TEXT EXCERPT:
________

Read an excerpt from The Fox here
5. Training School for Negro Girls by Camille Acker
5 Rave
“With this impressive debut short story collection, author Camille Acker establishes herself as a gifted and agile writer with an assured and masterful voice. The collection is centered around the lives of ordinary residents of Washington, D.C., over the past several decades. From a young girl in the ’90s who is losing her older brother to forces that she doesn’t understand, to a motivational speaker’s spouse in the midst of a serious marriage crisis, Acker’s protagonists are modern African-American women and girls from a range of class backgrounds … Acker is a sensitive and skilled writer whose relatable slice-of-life fiction feels firmly grounded in reality. Her pacing and ear for dialogue are impeccable.”
–Renate Robertson (Bust)
Read an excerpt from Training School for Negro Girls here
**
1. Nine Pints: A Journey Through the Money, Medicine, and Mysteries of Blood by Rose George
5 Rave • 3 Postive
“George’s journalistic eye is combined with sharp moral judgment …[George] is painfully aware of the price of ignorance about blood, especially women’s blood … She is furious about the UK’s infected blood scandal, in which products from paid donors led to recipients contracting HIV/Aids and hepatitis C in the 1970s and 80s. It is impossible to read this chapter without becoming furious, too … What we know about blood is still so limited. ‘Blood is not done teaching us what it can do. More wonders will come,’ George says. This absorbing, vital book by one of the best non-fiction writers working today is a wonder in its own right.”
–Sarah DItum (The Guardian)

________

WHAT YOU NEED TO DO:
1. Summarize the book review excerpt in two sentences.
2. Repeat the passage of the book review excerpt between "Read an excerpt from Training" and "DItum (The Guardian)", inclusive.
3. Pick up the book review excerpt after its last line and continue it.

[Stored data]
________

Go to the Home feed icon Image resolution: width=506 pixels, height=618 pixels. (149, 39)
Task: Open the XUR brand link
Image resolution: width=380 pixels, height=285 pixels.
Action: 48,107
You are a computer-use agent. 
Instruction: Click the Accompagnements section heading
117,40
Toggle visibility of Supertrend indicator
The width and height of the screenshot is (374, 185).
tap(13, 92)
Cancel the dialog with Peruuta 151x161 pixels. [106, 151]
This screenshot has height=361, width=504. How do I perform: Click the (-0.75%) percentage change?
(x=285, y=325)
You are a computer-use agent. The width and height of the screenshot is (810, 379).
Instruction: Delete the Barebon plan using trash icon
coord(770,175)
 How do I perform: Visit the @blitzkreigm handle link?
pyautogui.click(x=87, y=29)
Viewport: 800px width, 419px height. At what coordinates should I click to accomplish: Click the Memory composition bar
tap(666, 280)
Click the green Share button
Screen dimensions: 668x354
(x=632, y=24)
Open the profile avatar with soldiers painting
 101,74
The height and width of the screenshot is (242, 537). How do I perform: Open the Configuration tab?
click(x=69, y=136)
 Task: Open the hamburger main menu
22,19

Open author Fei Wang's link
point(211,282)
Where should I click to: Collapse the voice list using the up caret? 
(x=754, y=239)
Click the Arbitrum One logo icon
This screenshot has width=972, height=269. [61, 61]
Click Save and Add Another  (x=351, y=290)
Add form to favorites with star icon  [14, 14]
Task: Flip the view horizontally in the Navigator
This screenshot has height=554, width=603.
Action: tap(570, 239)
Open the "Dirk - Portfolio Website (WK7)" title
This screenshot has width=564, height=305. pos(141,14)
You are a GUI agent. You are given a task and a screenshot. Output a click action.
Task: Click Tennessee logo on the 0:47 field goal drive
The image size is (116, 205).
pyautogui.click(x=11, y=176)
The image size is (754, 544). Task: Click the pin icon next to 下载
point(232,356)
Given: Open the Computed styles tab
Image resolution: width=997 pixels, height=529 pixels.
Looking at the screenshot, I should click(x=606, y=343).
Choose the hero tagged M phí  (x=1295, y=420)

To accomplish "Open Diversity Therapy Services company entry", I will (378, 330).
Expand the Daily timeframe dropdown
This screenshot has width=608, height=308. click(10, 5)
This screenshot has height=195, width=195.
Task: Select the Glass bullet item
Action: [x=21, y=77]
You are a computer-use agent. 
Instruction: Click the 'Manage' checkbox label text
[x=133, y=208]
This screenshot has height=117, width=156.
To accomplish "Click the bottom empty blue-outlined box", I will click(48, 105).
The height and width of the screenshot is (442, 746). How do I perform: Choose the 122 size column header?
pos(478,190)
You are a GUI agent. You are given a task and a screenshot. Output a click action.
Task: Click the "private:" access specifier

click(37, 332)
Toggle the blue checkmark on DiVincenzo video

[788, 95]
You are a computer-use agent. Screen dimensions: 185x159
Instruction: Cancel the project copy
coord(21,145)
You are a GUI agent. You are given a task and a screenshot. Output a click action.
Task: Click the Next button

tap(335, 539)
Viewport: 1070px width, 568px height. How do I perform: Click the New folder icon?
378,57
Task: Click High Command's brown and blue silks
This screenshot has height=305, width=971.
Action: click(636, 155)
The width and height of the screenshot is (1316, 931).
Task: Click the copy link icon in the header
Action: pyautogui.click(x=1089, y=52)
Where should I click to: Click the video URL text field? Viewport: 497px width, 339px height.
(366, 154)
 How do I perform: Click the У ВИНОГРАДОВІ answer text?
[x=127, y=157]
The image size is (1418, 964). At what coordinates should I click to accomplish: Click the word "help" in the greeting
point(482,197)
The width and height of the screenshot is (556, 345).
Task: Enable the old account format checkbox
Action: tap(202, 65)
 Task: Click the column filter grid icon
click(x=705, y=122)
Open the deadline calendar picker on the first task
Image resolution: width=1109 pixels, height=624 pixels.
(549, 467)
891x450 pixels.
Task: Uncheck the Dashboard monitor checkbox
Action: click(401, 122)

________

RESULTS:
1. A review in Bust praises Camille Acker's debut short story collection Training School for Negro Girls, which centers on ordinary residents of Washington, D.C., and features African-American women and girls from a range of class backgrounds as protagonists. A review in The Guardian calls Rose George's Nine Pints, a book about the money, medicine, and mysteries of blood, absorbing and vital, noting her sharp moral judgment and her fury about the UK's infected blood scandal.

2.
Read an excerpt from Training School for Negro Girls here
**
1. Nine Pints: A Journey Through the Money, Medicine, and Mysteries of Blood by Rose George
5 Rave • 3 Postive
“George’s journalistic eye is combined with sharp moral judgment …[George] is painfully aware of the price of ignorance about blood, especially women’s blood … She is furious about the UK’s infected blood scandal, in which products from paid donors led to recipients contracting HIV/Aids and hepatitis C in the 1970s and 80s. It is impossible to read this chapter without becoming furious, too … What we know about blood is still so limited. ‘Blood is not done teaching us what it can do. More wonders will come,’ George says. This absorbing, vital book by one of the best non-fiction writers working today is a wonder in its own right.”
–Sarah DItum (The Guardian)

3.
*
2. Debussy: A Painter in Sound by Stephen Walsh
1 Rave • 6 Positive
“Squarely oriented on the music … Walsh’s primary focus on the music means the biography is at times light on anecdote and psychological analysis, but it’s a fair trade-off. Walsh’s narrative, without neglecting how Debussy’s art chimes with its historical contemporaries is a bravura account of how the force of genius can in any age create the new and unforeseen.”
–Liam Cagney (The Irish Times)
3. Retablos: Stories From a Life Lived Along the Border by Octavio Solis
4 Rave
“…A self-described ‘anchor baby,’ Solis shares his memories as a brown person on the border with a keen eye and an agile way with words, endowing these snapshots from his childhood in El Paso with the visceral gut punch of Mexican retablos, devotional paintings in vivid colors on metal or wood. Solis hones each scene with striking…imagery: his grandmother Mama Concha with her rollers, red lipstick, sagging hose, and purse ‘fragrant with Wrigley’s Chewing Gum’; the ghostly figure of a runner who threads his way through the book, aging as Solis ages, advancing under Solis’ curious gaze, then vanishing into a misty distance. In all, an evocative, and timely expression of border culture for every library collection.”
–Sara Martinez (Booklist)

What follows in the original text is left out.